Ahed Festuk

From Syria to the US

I arrived in the United States of America on November 14, 2015. I was forced to leave my home country due to an ongoing war, after spending five years without my family under drastic conditions and in fear of my life. I was an activist against the Assad regime in Syria and against ISIS.  My friend made a movie about my experience as an activist and because of this movie, I was invited to come to speak to the UN.  I got a tourist visa sponsored by the Institute for War and Peace Reporting and at the same time, I decided to leave my country and seek safety elsewhere. 

On that day. I drove to Ataturk airport in Istanbul, Turkey, but was held at the Turkish borders for three days. I was stuck in no man’s land and I had to sleep in a car during this time because I was three days early for my flight according to the Turkish border security officer. I had no food, just a bottle of water, A few hours before my flight, the Turkish officer allowed me to pass and I went directly to the airport to catch my flight to Washington DC. Unfortunately, I couldn’t see my parents before leaving but I had a feeling that it would be a long time before I saw them again.

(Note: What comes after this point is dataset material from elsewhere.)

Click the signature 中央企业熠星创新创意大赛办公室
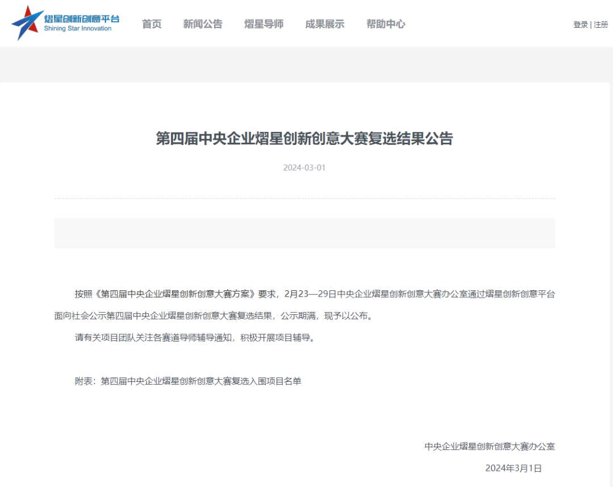The image size is (613, 487). 489,447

I arrived in Washington after a 13-hour flight full of flashbacks, memories of family and friends left behind. At that time, I barely spoke a couple of words in English. Thus, I had arranged for my friend to speak with the immigration officer over the phone when I reached there. When I reached the check point, I realized that my phone battery was dead. I told the police officer that I didn’t speak English and he asked for an interpreter.  Unfortunately, at that time no one was available. Subsequently, we tried to work it out with what I had in hand. I handed all my documents and the invitation for the conference. I barely understood a word from him, I had only memorized this phrase “I have a conference”. In the end, he smiled and stamped my passport to allow me to pass through. A few days later I realized I had to face a new reality where I was and that everything in my life would change: no more bombing, airstrikes and bloodshed around me. After that, I had to think about the challenges I had in my future in the US: the first of all was the English language and my documentation as a political asylee. After a while, I found out places and people are ready and happy to help Syrian people. I’m very grateful for my life in America and the people I’ve met here.  However, hopefully I can go back to my country one day.